I would recommend that if you’ve really been out doing a lot of things, putting yourself at risk of transmission, then you should stay home if you can. We know many of our workers can’t, so they can come get one of the rapid tests that we have and test the day after Mardi Gras or a couple of days later.
Q: So, people can’t go to restaurants in New Orleans unless they’ve tested negative for COVID or they’ve gotten vaccinated. So you can come, but you’re not going to really be able to do anything fun, right?
AVEGNO: So, the vaccine test requirement applies to those higher-risk activities —so, if you’re going to a restaurant or you’re going to a bar. If you are going to an indoor event, attending a ball or a big party or something like that, then you’ll have to show proof of vaccination or a negative test. And on top of that, we have an indoor mask mandate anywhere that is indoors.

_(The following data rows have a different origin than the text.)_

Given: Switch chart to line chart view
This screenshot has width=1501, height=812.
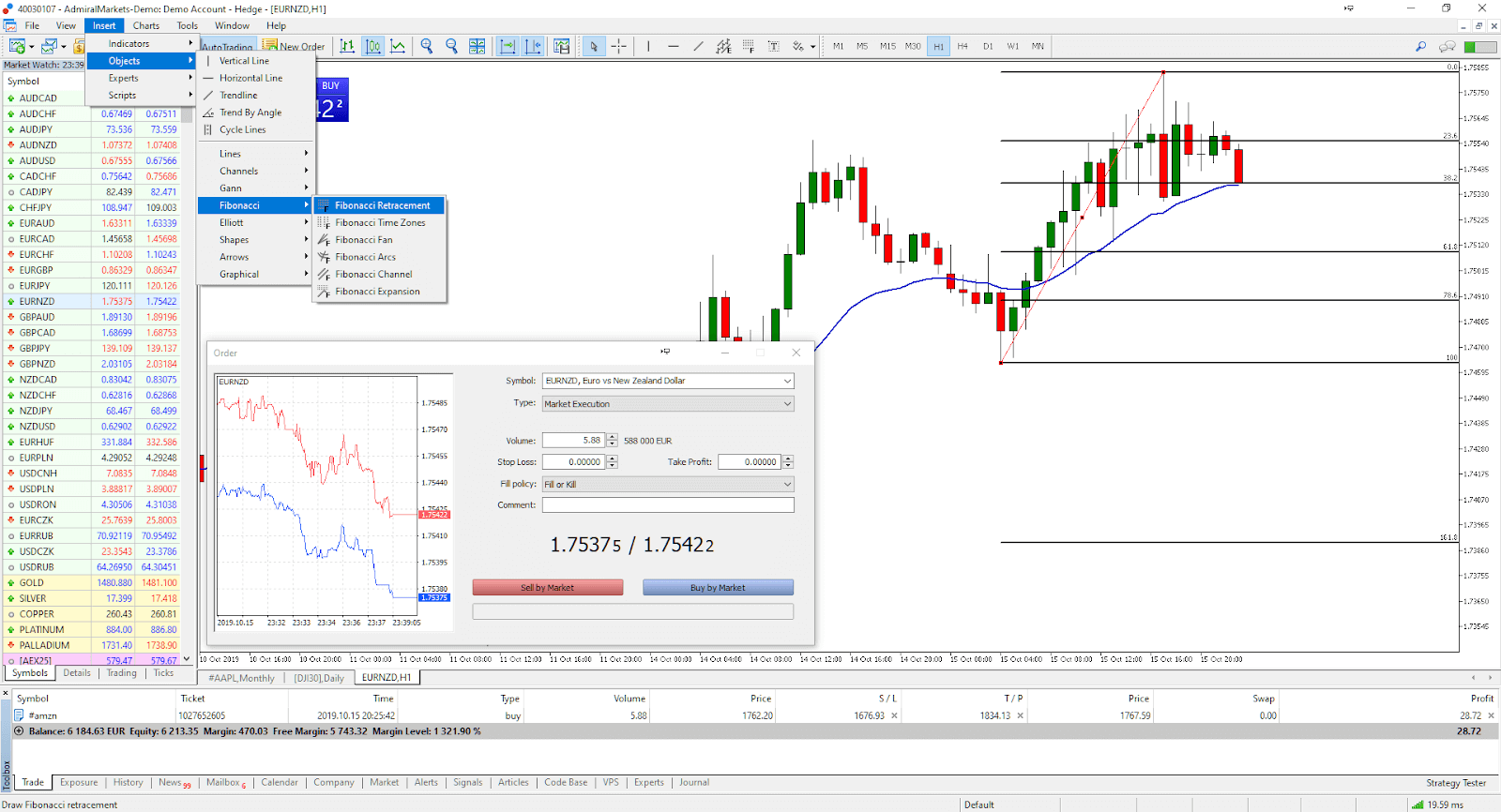Looking at the screenshot, I should [x=398, y=46].
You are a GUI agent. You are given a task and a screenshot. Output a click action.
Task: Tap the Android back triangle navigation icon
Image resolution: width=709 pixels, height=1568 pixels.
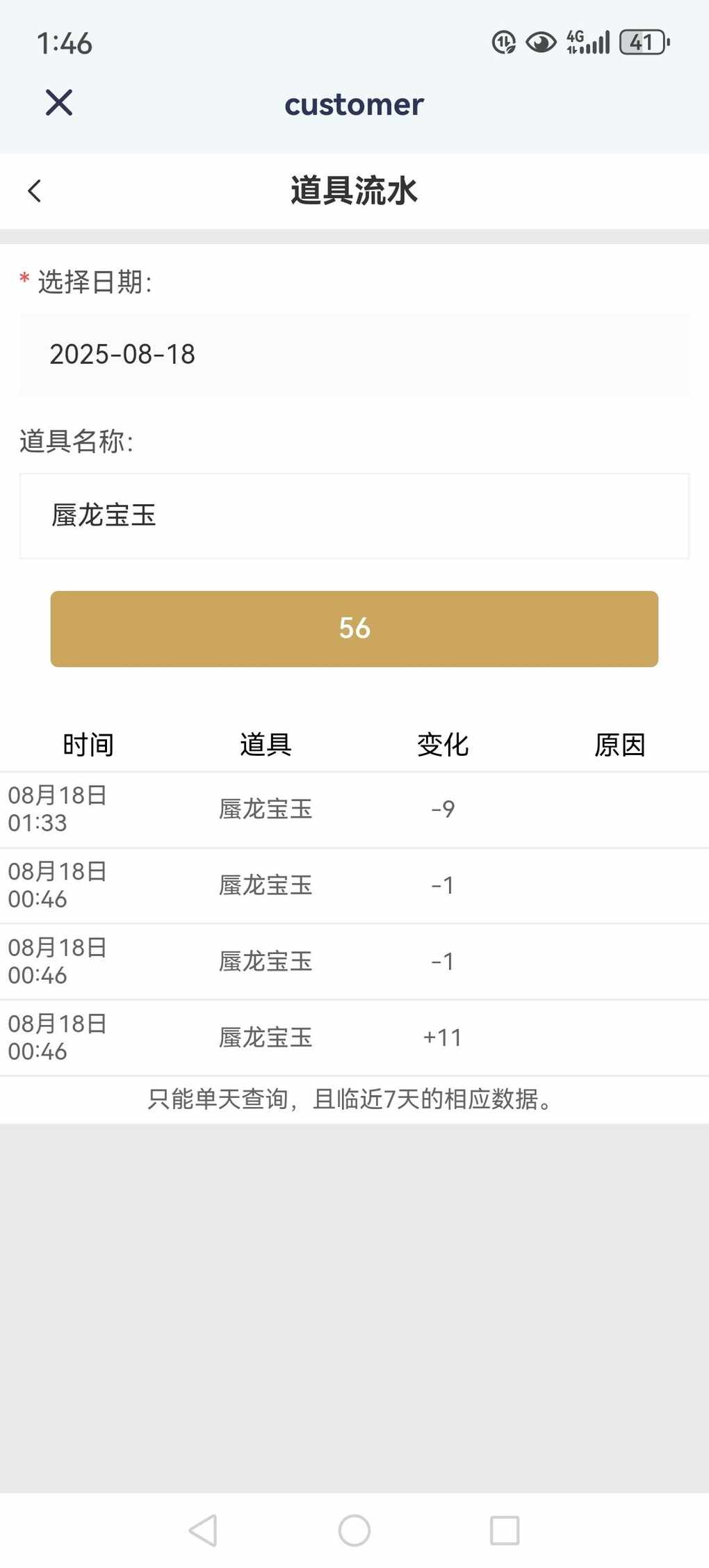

We have a big communications campaign. There are billboards coming from every direction on the interstate into the city. We’ve done a ton of social media. I am sure there will be some people who don’t pay attention and they show up and are surprised by that requirement. But we’ve really been working for weeks and weeks to make sure nobody was surprised. So if you get here and you don’t have a test and you know you’re not vaccinated, we have testing spaces that are going to be open pretty much every day.
This story was produced by the Gulf States Newsroom, a collaboration among Mississippi Public Broadcasting, WBHM in Alabama and WWNO and WRKF in Louisiana and NPR.